An insurance company warned me about driving with my wife beside me as the tension could lead to an accident.

Quoting a study that it had undertaken, it said I get stressed and anxious every time my wife sits next to me in the car while I am driving.

It did not need research to tell me that. I know what the situation is like inside the car as my wife creates a frozen wall of tension inside the vehicle, screaming silently over my driving skills when we quietly drive to the mall.

Zipping along these roads is hazardous enough with crazies tailgating, while others happily cross lanes without signalling, but I know I can handle all that aggravation, but my wife’s panicked silence is one thing that I am unable to bear.

As soon as she gets in the car, she quickly straps herself securely and tells me to put on my seat belt. That sets me off: “I know, I know,” I tell her. “I have been driving all my life.”

We both look left and right, and left again, as we get out of the parking lot and I can see that my wife’s knuckles are bloodless white as she is holding on to the door handle tightly.

“Watch out for the green Mercedes Benz to the right,” she says. “The crazy woman is talking on her mobile.”

The insurance company study said I am the happiest and most confident with my driving when I leave my wife at home and drive alone.

It polled more than a 1,000 motorists that drive regularly and found that any passenger inside the car increases the stress levels, but that having one’s wife, husband, boyfriend, girlfriend or ‘partner’ alongside, reduced the chance of a hassle-free ride significantly.

The study found that men wind up women more than the other way round.

When my wife came home elated that she had passed the driving test on the first attempt, I asked her to take me round the neighbourhood.

“Finally, finally, I do not have to drive anymore,” I silently exulted as I sat in the passenger’s seat. But somehow, it didn’t seem right from this side of the vehicle. The road looked quite dangerous and the feeling that someone else was in control of the wheel was very disturbing.

“Stop slamming the brake,” laughed my wife, when I put my right foot down hard and braced myself as we approached the traffic light.

The study said that having your offspring in the car is stressful.

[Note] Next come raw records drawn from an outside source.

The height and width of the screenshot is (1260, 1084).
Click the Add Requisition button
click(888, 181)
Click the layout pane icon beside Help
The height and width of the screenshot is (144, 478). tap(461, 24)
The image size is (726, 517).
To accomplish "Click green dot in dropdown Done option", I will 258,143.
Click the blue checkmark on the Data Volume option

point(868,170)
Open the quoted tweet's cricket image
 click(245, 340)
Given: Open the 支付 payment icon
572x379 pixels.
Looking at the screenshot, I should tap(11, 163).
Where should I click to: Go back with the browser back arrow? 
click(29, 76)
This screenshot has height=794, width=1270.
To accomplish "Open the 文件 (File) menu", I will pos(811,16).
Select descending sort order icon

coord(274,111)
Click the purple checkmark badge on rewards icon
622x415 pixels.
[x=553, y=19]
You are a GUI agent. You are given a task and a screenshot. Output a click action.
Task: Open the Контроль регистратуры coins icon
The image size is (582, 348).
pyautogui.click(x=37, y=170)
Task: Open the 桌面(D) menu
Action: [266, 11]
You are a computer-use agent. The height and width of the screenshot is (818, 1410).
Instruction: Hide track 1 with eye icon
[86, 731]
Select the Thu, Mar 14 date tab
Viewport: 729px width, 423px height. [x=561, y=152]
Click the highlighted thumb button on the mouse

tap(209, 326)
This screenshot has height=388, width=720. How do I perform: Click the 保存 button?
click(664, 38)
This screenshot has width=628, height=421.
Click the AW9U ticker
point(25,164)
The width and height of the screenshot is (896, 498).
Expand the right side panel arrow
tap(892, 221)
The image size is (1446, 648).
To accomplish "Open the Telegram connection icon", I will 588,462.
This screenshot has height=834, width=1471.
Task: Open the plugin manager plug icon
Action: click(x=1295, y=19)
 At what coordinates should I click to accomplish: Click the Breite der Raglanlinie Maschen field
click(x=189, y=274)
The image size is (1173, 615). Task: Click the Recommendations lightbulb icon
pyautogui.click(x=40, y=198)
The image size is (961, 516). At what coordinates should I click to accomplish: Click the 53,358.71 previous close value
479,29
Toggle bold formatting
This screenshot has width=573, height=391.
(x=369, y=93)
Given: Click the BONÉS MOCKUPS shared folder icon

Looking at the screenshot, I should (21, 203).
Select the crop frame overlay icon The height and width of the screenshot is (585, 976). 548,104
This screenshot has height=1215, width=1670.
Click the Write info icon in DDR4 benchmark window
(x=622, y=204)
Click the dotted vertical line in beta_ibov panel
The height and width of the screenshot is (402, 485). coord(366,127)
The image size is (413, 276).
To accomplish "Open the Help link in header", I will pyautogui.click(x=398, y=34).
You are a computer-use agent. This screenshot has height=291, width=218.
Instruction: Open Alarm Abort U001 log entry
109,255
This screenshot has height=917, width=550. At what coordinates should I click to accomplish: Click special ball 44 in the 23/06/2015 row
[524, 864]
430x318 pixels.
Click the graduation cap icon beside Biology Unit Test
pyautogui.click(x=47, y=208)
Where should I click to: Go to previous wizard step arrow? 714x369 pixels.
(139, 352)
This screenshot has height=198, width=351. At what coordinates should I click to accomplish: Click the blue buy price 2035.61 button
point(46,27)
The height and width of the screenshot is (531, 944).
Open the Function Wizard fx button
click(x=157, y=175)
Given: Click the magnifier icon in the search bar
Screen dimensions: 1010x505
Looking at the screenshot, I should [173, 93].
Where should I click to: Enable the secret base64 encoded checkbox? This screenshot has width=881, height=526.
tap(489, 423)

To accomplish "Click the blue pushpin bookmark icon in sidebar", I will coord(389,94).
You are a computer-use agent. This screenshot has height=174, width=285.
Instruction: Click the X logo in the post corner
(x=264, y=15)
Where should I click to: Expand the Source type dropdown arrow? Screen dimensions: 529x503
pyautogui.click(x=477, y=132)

If you are a woman driver your maternal instincts do not kick in and the study noted that men are more relaxed with the son or daughter as compared to women.

(It must be because the arguments at home with the children must be continuing in the car as well. Dads usually do not argue with their children, they just let them have their way for the sake of peace).

Motorists, the insurance study said, also felt stressed when driving other people’s children, the wife’s parents and other family members.

“Stop the car,” said my mother-in-law on a side road in Jumeirah. There were no crazy taxi drivers behind me honking, so I slowly braked and stopped. “Let the black cat pass,” she said.

At a pedestrian crossing, she told me to “blow my horn”. “That old man should not be crossing the road by himself. He’s taking too long. He should be pushed in a wheelchair by someone.”

The study said motorists are stressed when commuting to and from work, driving to a doctor’s appointment or driving the children to school.

No wonder I am like this; my life is one aggravation after another.